[Stored data]
· · · · · · ·
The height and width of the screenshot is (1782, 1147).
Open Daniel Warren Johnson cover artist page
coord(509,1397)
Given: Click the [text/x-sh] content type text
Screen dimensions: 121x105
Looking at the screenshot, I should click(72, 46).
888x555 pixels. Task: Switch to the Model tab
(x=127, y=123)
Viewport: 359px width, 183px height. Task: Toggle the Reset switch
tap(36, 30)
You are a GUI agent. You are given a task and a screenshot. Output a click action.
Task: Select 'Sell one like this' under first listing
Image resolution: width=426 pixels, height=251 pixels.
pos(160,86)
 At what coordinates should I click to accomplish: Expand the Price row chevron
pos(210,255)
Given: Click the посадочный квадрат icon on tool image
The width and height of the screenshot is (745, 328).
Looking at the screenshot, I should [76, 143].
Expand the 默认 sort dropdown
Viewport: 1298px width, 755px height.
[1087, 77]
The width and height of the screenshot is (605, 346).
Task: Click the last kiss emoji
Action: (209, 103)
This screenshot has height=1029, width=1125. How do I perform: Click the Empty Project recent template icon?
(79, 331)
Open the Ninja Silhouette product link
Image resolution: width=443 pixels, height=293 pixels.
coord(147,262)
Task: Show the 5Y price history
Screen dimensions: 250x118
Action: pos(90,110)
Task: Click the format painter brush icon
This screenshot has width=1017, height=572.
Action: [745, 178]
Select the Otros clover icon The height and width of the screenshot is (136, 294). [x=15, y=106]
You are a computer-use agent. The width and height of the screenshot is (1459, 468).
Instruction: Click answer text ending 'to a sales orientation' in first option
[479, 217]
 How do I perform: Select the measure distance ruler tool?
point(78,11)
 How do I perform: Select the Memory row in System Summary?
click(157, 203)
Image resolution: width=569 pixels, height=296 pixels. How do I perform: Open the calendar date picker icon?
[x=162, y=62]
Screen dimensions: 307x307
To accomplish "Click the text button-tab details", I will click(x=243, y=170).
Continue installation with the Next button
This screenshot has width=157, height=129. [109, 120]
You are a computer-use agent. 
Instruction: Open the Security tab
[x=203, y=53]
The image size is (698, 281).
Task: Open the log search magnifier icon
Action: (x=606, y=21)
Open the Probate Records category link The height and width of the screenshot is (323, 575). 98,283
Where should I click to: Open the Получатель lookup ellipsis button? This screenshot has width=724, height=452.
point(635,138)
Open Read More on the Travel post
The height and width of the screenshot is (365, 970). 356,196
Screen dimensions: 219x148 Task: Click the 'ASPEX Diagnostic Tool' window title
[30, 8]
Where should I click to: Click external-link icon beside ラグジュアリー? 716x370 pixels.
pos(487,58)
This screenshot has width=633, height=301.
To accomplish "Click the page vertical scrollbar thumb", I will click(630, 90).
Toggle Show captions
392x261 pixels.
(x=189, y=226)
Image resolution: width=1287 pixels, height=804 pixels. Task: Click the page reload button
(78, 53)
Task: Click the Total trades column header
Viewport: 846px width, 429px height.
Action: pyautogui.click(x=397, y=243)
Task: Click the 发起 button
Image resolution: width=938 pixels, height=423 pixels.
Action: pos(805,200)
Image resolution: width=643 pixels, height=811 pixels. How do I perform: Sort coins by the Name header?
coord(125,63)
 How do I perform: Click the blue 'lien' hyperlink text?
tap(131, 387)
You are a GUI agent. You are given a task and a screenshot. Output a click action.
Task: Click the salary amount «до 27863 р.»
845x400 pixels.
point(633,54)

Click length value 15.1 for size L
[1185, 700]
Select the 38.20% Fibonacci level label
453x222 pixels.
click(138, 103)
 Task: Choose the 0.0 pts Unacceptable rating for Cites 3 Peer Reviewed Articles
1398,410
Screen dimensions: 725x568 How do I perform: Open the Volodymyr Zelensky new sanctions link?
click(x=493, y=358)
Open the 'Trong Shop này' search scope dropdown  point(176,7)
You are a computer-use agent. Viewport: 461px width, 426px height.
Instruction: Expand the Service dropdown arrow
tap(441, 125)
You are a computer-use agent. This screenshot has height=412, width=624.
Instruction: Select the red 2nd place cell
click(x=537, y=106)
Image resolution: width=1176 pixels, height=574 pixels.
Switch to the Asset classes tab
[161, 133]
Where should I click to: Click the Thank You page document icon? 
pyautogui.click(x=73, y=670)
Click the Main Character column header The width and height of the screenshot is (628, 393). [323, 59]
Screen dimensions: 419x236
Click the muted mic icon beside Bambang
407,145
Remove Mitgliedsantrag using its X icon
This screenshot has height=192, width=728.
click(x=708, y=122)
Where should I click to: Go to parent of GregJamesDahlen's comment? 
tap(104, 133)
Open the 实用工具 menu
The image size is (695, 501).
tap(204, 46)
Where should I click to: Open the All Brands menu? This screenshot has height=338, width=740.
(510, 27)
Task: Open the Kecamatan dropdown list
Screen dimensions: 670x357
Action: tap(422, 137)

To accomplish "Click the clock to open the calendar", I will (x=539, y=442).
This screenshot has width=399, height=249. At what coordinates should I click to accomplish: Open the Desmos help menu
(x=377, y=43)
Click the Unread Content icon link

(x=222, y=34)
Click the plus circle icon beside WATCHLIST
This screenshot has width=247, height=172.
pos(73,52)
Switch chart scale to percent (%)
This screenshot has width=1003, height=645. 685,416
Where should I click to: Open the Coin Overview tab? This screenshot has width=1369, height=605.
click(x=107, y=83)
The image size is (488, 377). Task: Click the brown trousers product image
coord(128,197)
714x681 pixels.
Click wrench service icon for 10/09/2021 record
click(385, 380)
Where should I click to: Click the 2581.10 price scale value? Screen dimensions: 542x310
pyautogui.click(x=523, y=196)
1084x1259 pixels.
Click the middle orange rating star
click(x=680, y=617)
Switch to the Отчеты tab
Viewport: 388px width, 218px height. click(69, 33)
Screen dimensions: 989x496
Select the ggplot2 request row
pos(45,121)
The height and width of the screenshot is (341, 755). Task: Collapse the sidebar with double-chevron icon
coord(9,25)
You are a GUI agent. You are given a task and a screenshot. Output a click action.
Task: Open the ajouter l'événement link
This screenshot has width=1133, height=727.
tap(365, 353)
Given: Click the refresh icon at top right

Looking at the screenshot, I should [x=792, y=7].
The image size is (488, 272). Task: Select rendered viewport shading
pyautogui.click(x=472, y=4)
· · · · · · ·
(DESCRIPTION OF THE TASK):
Write the records above out again precisely.

(ANSWER TO THE PROBLEM):
The height and width of the screenshot is (1782, 1147).
Open Daniel Warren Johnson cover artist page
coord(509,1397)
Given: Click the [text/x-sh] content type text
Screen dimensions: 121x105
Looking at the screenshot, I should click(72, 46).
888x555 pixels. Task: Switch to the Model tab
(x=127, y=123)
Viewport: 359px width, 183px height. Task: Toggle the Reset switch
tap(36, 30)
You are a GUI agent. You are given a task and a screenshot. Output a click action.
Task: Select 'Sell one like this' under first listing
Image resolution: width=426 pixels, height=251 pixels.
pos(160,86)
 At what coordinates should I click to accomplish: Expand the Price row chevron
pos(210,255)
Given: Click the посадочный квадрат icon on tool image
The width and height of the screenshot is (745, 328).
Looking at the screenshot, I should [76, 143].
Expand the 默认 sort dropdown
Viewport: 1298px width, 755px height.
[1087, 77]
The width and height of the screenshot is (605, 346).
Task: Click the last kiss emoji
Action: (209, 103)
This screenshot has height=1029, width=1125. How do I perform: Click the Empty Project recent template icon?
(79, 331)
Open the Ninja Silhouette product link
Image resolution: width=443 pixels, height=293 pixels.
coord(147,262)
Task: Show the 5Y price history
Screen dimensions: 250x118
Action: pos(90,110)
Task: Click the format painter brush icon
This screenshot has width=1017, height=572.
Action: [745, 178]
Select the Otros clover icon The height and width of the screenshot is (136, 294). [x=15, y=106]
You are a computer-use agent. The width and height of the screenshot is (1459, 468).
Instruction: Click answer text ending 'to a sales orientation' in first option
[479, 217]
 How do I perform: Select the measure distance ruler tool?
point(78,11)
 How do I perform: Select the Memory row in System Summary?
click(157, 203)
Image resolution: width=569 pixels, height=296 pixels. How do I perform: Open the calendar date picker icon?
[x=162, y=62]
Screen dimensions: 307x307
To accomplish "Click the text button-tab details", I will click(x=243, y=170).
Continue installation with the Next button
This screenshot has width=157, height=129. [109, 120]
You are a computer-use agent. 
Instruction: Open the Security tab
[x=203, y=53]
The image size is (698, 281).
Task: Open the log search magnifier icon
Action: (x=606, y=21)
Open the Probate Records category link The height and width of the screenshot is (323, 575). 98,283
Where should I click to: Open the Получатель lookup ellipsis button? This screenshot has width=724, height=452.
point(635,138)
Open Read More on the Travel post
The height and width of the screenshot is (365, 970). 356,196
Screen dimensions: 219x148 Task: Click the 'ASPEX Diagnostic Tool' window title
[30, 8]
Where should I click to: Click external-link icon beside ラグジュアリー? 716x370 pixels.
pos(487,58)
This screenshot has width=633, height=301.
To accomplish "Click the page vertical scrollbar thumb", I will click(630, 90).
Toggle Show captions
392x261 pixels.
(x=189, y=226)
Image resolution: width=1287 pixels, height=804 pixels. Task: Click the page reload button
(78, 53)
Task: Click the Total trades column header
Viewport: 846px width, 429px height.
Action: pyautogui.click(x=397, y=243)
Task: Click the 发起 button
Image resolution: width=938 pixels, height=423 pixels.
Action: pos(805,200)
Image resolution: width=643 pixels, height=811 pixels. How do I perform: Sort coins by the Name header?
coord(125,63)
 How do I perform: Click the blue 'lien' hyperlink text?
tap(131, 387)
You are a GUI agent. You are given a task and a screenshot. Output a click action.
Task: Click the salary amount «до 27863 р.»
845x400 pixels.
point(633,54)

Click length value 15.1 for size L
[1185, 700]
Select the 38.20% Fibonacci level label
453x222 pixels.
click(138, 103)
 Task: Choose the 0.0 pts Unacceptable rating for Cites 3 Peer Reviewed Articles
1398,410
Screen dimensions: 725x568 How do I perform: Open the Volodymyr Zelensky new sanctions link?
click(x=493, y=358)
Open the 'Trong Shop này' search scope dropdown  point(176,7)
You are a computer-use agent. Viewport: 461px width, 426px height.
Instruction: Expand the Service dropdown arrow
tap(441, 125)
You are a computer-use agent. This screenshot has height=412, width=624.
Instruction: Select the red 2nd place cell
click(x=537, y=106)
Image resolution: width=1176 pixels, height=574 pixels.
Switch to the Asset classes tab
[161, 133]
Where should I click to: Click the Thank You page document icon? 
pyautogui.click(x=73, y=670)
Click the Main Character column header The width and height of the screenshot is (628, 393). [323, 59]
Screen dimensions: 419x236
Click the muted mic icon beside Bambang
407,145
Remove Mitgliedsantrag using its X icon
This screenshot has height=192, width=728.
click(x=708, y=122)
Where should I click to: Go to parent of GregJamesDahlen's comment? 
tap(104, 133)
Open the 实用工具 menu
The image size is (695, 501).
tap(204, 46)
Where should I click to: Open the All Brands menu? This screenshot has height=338, width=740.
(510, 27)
Task: Open the Kecamatan dropdown list
Screen dimensions: 670x357
Action: tap(422, 137)

To accomplish "Click the clock to open the calendar", I will (x=539, y=442).
This screenshot has width=399, height=249. At what coordinates should I click to accomplish: Open the Desmos help menu
(x=377, y=43)
Click the Unread Content icon link

(x=222, y=34)
Click the plus circle icon beside WATCHLIST
This screenshot has width=247, height=172.
pos(73,52)
Switch chart scale to percent (%)
This screenshot has width=1003, height=645. 685,416
Where should I click to: Open the Coin Overview tab? This screenshot has width=1369, height=605.
click(x=107, y=83)
The image size is (488, 377). Task: Click the brown trousers product image
coord(128,197)
714x681 pixels.
Click wrench service icon for 10/09/2021 record
click(385, 380)
Where should I click to: Click the 2581.10 price scale value? Screen dimensions: 542x310
pyautogui.click(x=523, y=196)
1084x1259 pixels.
Click the middle orange rating star
click(x=680, y=617)
Switch to the Отчеты tab
Viewport: 388px width, 218px height. click(69, 33)
Screen dimensions: 989x496
Select the ggplot2 request row
pos(45,121)
The height and width of the screenshot is (341, 755). Task: Collapse the sidebar with double-chevron icon
coord(9,25)
You are a GUI agent. You are given a task and a screenshot. Output a click action.
Task: Open the ajouter l'événement link
This screenshot has width=1133, height=727.
tap(365, 353)
Given: Click the refresh icon at top right

Looking at the screenshot, I should [x=792, y=7].
The image size is (488, 272). Task: Select rendered viewport shading
pyautogui.click(x=472, y=4)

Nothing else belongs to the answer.